SCP can have many causes, among which are leaks in pipe strings, cement, and packer. Fig. 1 shows the possible paths.

As in many gas wells, such leaks may form from fatigue fracture of tubulars, deformation failure of packers, or cracking in cement.2-3 But as dissimilar as are the reasons causing leaks in common gas wells, corrosion of supercritical CO2 and change of working conditions make it
more complex in CO2 injection and production wells.

In the applications of CO2 flooding, CO2 is often injected as a liquid. When the temperature exceeds 31° C. and the pressure more than 7.3 MPa (about 1,060 psia), CO2 will reach a supercritical state.

At this point, the state of CO2 has a strong ability to dissolve, which can easily cause seals to fail in tubing threads and packers. What's more, the change of working conditions in a water-alternating gas (WAG) process is also a major cause of string deformation. Tubulars, packers, even cements are corroded by CO2 in contact with water, resulting in holes or breaches in pipe strings or packers.

Data analysis

Jilin oilfield in northeast China is in a late period of development. To boost production, operator China National Petroleum Corp. injected CO2 for enhanced oil recovery (EOR). Many old wells, including producing wells and water injection wells, have been converted to CO2 injection wells. Fig. 2 shows the casing program.

Many problems arose during CO2 injection, the most prominent being SCP. Some of old wells have undergone a pressure bleed-down test and a build-up test. The pressure bleed-down test determines whether the pressure can be bled down completely (bleed to 0 MPa). The pressure build-up test followed by pressure bleed-down is to test casinghead pressure that builds back up within 48 hr.

Fig. 3 presents the results of the pressure build-up test and clearly shows that most of wells have existing SCP problems. SCP in some wells is so serious that the casinghead pressure nearly equals surface-tubing pressure.

Table 1 lists the causes for SCP in CO2 injection wells in H59 block.

Tubing, casing leaks

Three conditions can cause leakage in tubing and casing: deformation of tubulars, poor thread sealing, and corrosion.

In production, tubular goods will encounter several working conditions.

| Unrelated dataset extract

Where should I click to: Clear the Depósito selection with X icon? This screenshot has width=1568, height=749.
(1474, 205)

Four effects arise from the change of temperature and pressure in different working conditions: piston effect (length changes), spiral effect (pressure on the two ends of the tubing that exceeds buckling pressure), expansion effect (differential pressure inside and outside the columns), and temperature effect (temperature changes).

Fig. 4 presents three deformation effects of pipe strings. As shown there, piston effect means that the fluid force acts on the tube step face, where the tubular diameter changes and packer is located, and leads to changes in tubular length. The change of length caused by the piston effect can be calculated as shown in Equation 1 in the accompanying equations box.

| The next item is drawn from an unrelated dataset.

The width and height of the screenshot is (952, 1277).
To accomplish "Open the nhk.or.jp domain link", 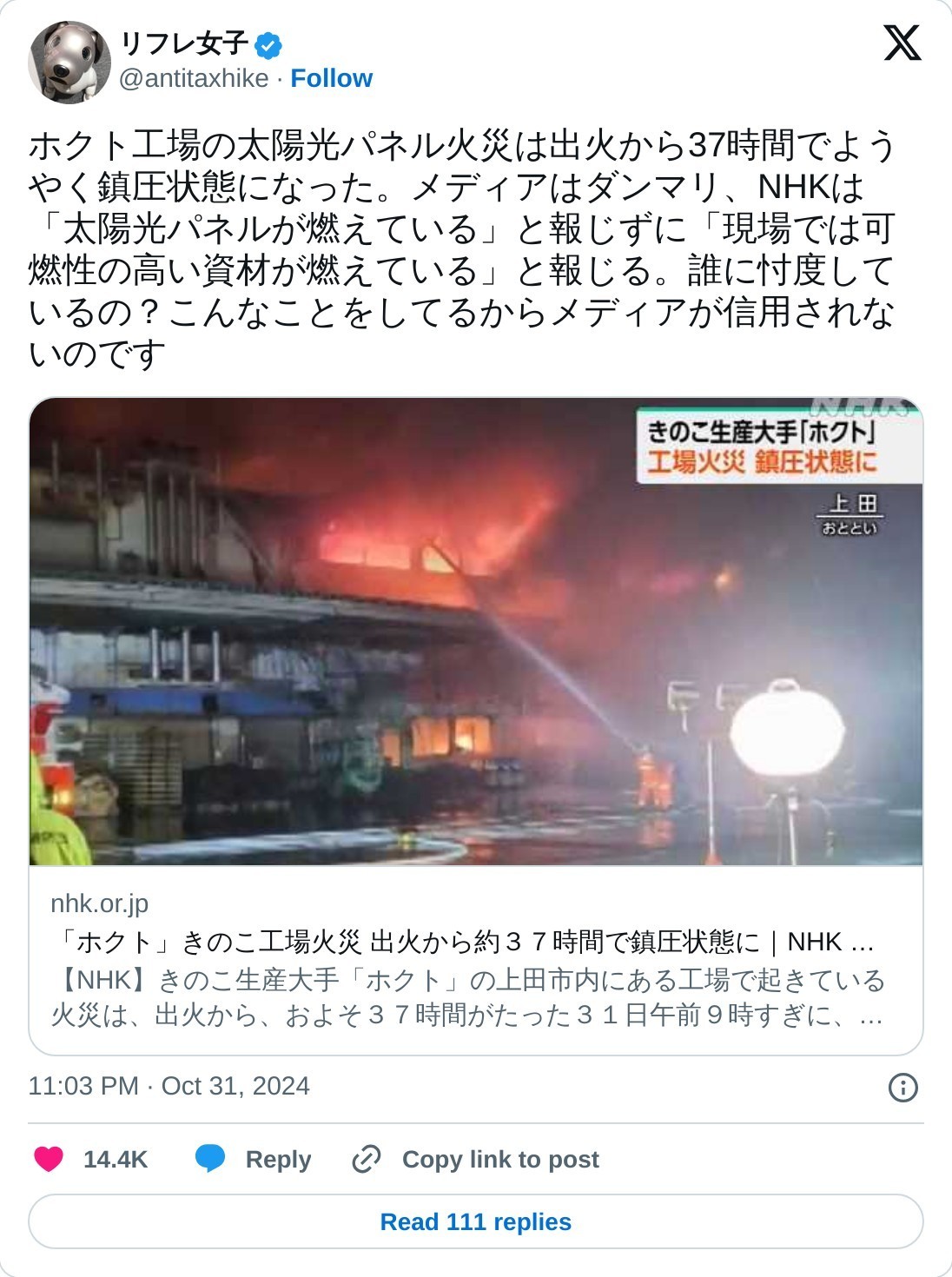I will click(99, 903).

The spiral effect is spiral bending deformation of string as a result of the pressure acting on the ends of the tubing exceeding the buckling pressure. Equation 2 calculates the spiral bending elongation of tube.

The expansion effect is caused by the pressure differential between inside and outside the tubing string. Equation 3 calculates the change of length caused by expansion effect.

The temperature effect indicates that the change in tubing length is caused by the temperature change. Equation 4 calculates the length change.

The four effects (Fig. 4) directly result in the deformation of pipe strings, thus further affecting the pipe string's strength and packer's sealing. What kind of effect may create the greatest impact depends on the specific working condition. If the four kinds of effects occur simultaneously, the total change in string length is the sum of changing lengths induced by the four effects.

Erosion on tubing joints is a main factor leading to poor thread sealing. When high speed fluid flows through the "J" region, which exists in the middle of API thread, the change of flow field will cause local eddy and pressure fluctuations, weakening the thread strength.

In addition, under the condition of installation defects, a gap may open between the two sides of thread engagement surface, providing channels for gas migration.

The corrosive effects of CO2 are well known. We have chosen three grades of metal materials (P110, N80, and J55) used in CO2 injection wells to observe the corrosion of steel by supercritical CO2.

In the tests, each grade of materials was machined on four specimens of the same size 30×20×3 mm. First, specimens were separately put into the gas phase and liquid phase in an autoclave with NaCl solution (Cl- concentration of 6,217 mg/l.). Then nitrogen was pumped into the autoclave for 2 hr to drive out oxygen. After that, CO2 was pumped in until the autoclave was full. Then the environment was heated to 90° C. and pressured to 35 MPa. The specimens were kept in this environment for 7 days.

Table 2 shows the results of the experiment on these three materials.

It can be seen that the corrosion rate in gas phase is much lower than the rate in liquid phase. P110 presents the best corrosion resistance, followed by N80. Moreover, a scanning electron microscope was used to observe the corrosion products more closely.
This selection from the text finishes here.